--- begin ---

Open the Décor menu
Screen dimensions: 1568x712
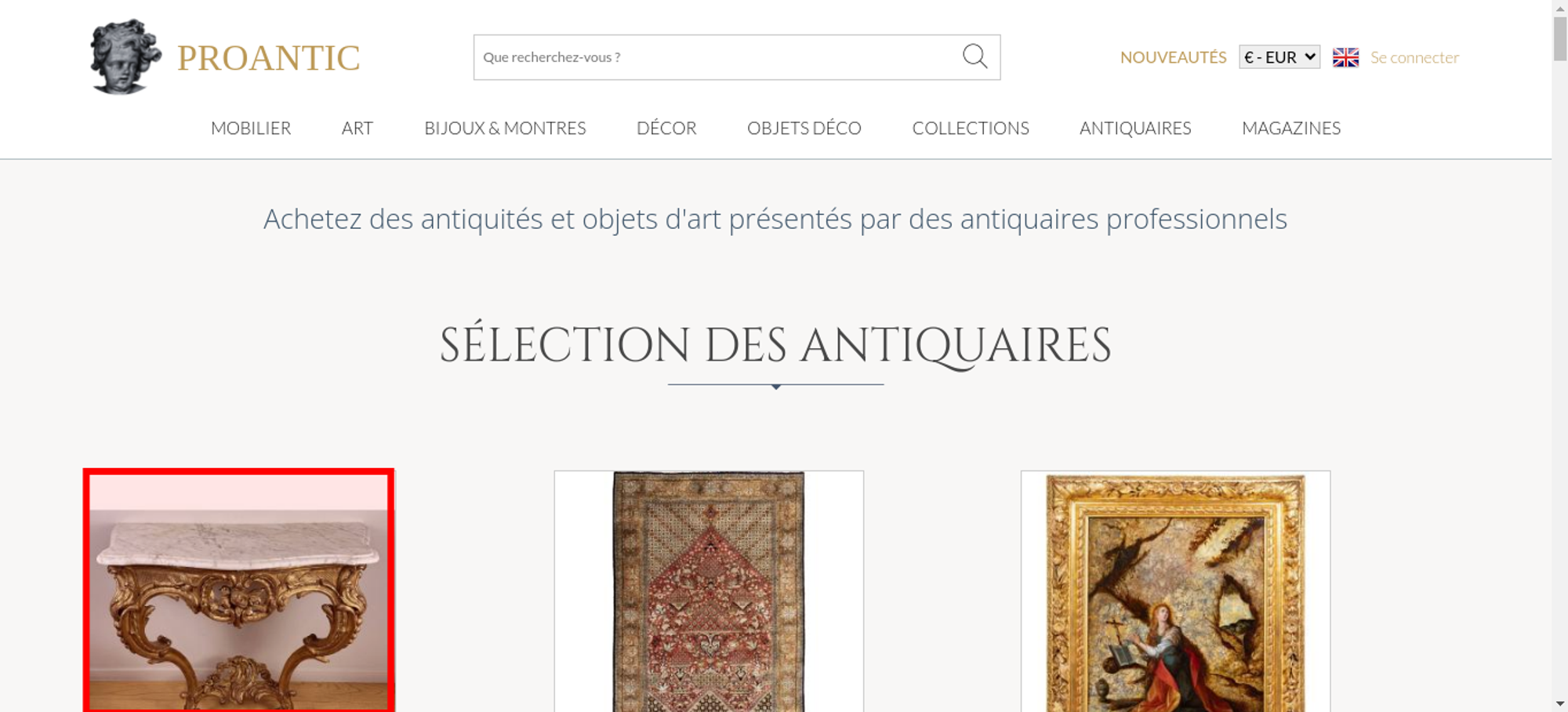click(666, 128)
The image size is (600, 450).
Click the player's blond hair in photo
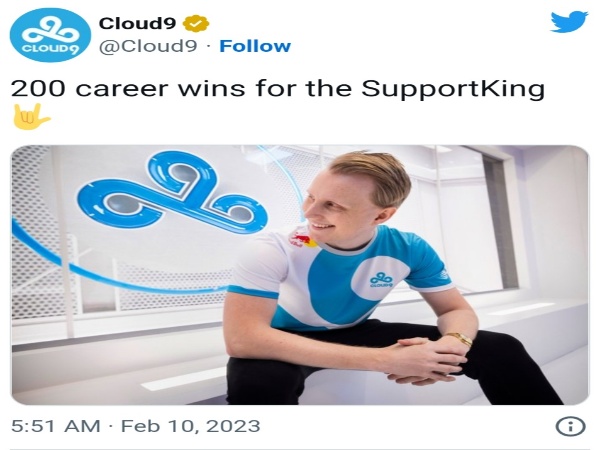(x=369, y=172)
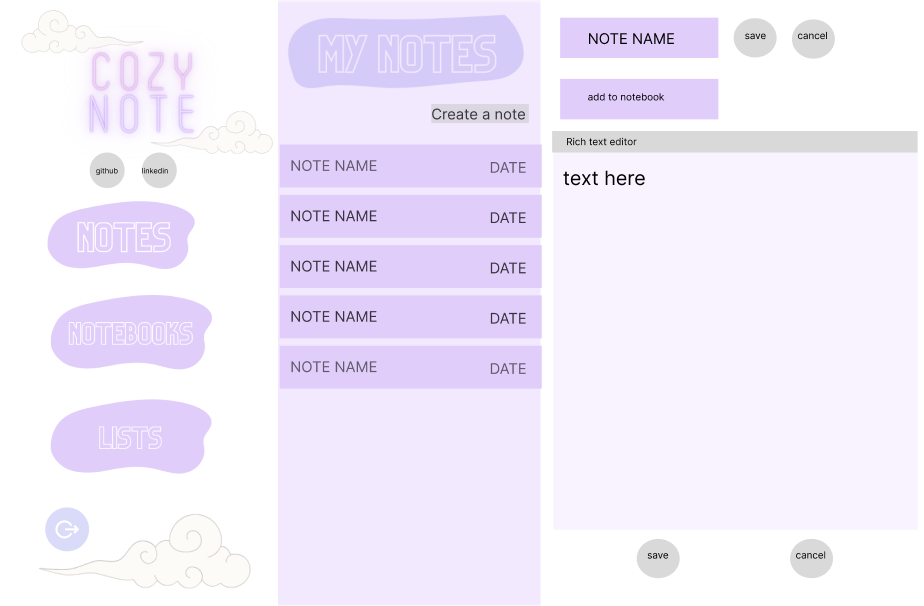Open the linkedin profile icon
The image size is (924, 606).
pyautogui.click(x=157, y=171)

--- end ---

Rewrite every line of the items above as a numbered list, omitting blank lines and leaving the pictures out.

- Written solution
1. Open the Décor menu
2. Screen dimensions: 1568x712
3. click(666, 128)
4. The image size is (600, 450).
5. Click the player's blond hair in photo
6. (x=369, y=172)
7. Open the linkedin profile icon
8. The image size is (924, 606).
9. pyautogui.click(x=157, y=171)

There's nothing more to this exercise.